I'd to believe that all babies are born clean, innocent and unburdened by all the miseries of the world - well until our parents fucked us up with their issues. If we take a look at the criminal profiling of ALL serial killers ever recorded in history - Ted Bundy, BTK, Charles Manson - they all share one thing in common. Fucked up parents.. Can you believe it? Till he was about a teenager, Ted Bundy thought his grandmother was his biological mother and his sister was actually his real mum!
In the last 48 hours, two people have told me that they are parents in waiting. First, my lovely friend Zuzi told me yesterday morning that she is three months along and she will be having the baby in HK. Congratulations Zuzi!! I am so happy for you and Mark and just this morning Juls told me he is going to be a first time dad.
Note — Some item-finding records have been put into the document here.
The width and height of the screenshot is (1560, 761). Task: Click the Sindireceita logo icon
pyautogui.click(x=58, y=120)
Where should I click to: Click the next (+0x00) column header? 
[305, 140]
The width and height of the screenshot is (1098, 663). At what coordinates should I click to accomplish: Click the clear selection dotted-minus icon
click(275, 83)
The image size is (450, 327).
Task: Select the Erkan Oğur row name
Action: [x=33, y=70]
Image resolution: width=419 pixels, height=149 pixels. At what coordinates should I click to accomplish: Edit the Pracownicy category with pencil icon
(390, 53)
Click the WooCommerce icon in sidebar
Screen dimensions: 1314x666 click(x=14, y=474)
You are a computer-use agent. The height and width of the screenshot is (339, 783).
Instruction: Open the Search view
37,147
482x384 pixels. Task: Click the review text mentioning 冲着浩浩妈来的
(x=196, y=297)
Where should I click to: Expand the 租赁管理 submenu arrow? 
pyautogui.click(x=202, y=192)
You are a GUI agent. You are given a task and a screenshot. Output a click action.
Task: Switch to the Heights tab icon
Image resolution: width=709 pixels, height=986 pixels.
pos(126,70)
Seriously because I am at the age whereby all my friends are either parents or have plans to be parent. For me, I think about if I ever became a mother, what values will I teach my children
To be honest; I have been having this argument with people about raising children. In a world like today, is there seriously a wholesome place where kids just focus on just being kids? Or by the time they are born, are they already thrown into this vicious societal cycle where merits are placed on how well they do in school, how good they are at sports, if they will marry well, or if they will be a successful investment banker with a lucrative career at Goldman? Does it sound cliche if I say, if I ever became a mum. I just my kids to enjoy whatever stage of life they are at, think independently and not worried about being part of the system.
If only there is some kind of scanning system in place to check if people are suitable candidates to be parents, I am sure this will eliminate half the fucked ups in the world. The world would definitely be prettier and there would be more Sumatran tigers left in the wild. That would be really nice.
A few days ago, it was Easter and I don't know why but during every single public holiday, Discovery Bay ( where I live) is just infested with uncivilised people. I thought it's pretty well known in HK that DB stands for Dogs and Babies. I was queuing up to draw out some cash and this mother was pointing at Sophie and telling her son, " Be careful of the big dog, if you are naughty, the dog will bite you"
A sudden flash of anger and insanity ( Yes, I have a fucking crazy gene embedded in my system) came over me and I said to her, " Stupid woman, it is parents like you who fucked children up". I do feel a bit bad for saying it in front of her kid but look at my Sophie. She is so docile and tell me, does she look like a killer dog to you? I don't think so.. It's a real fucked up world.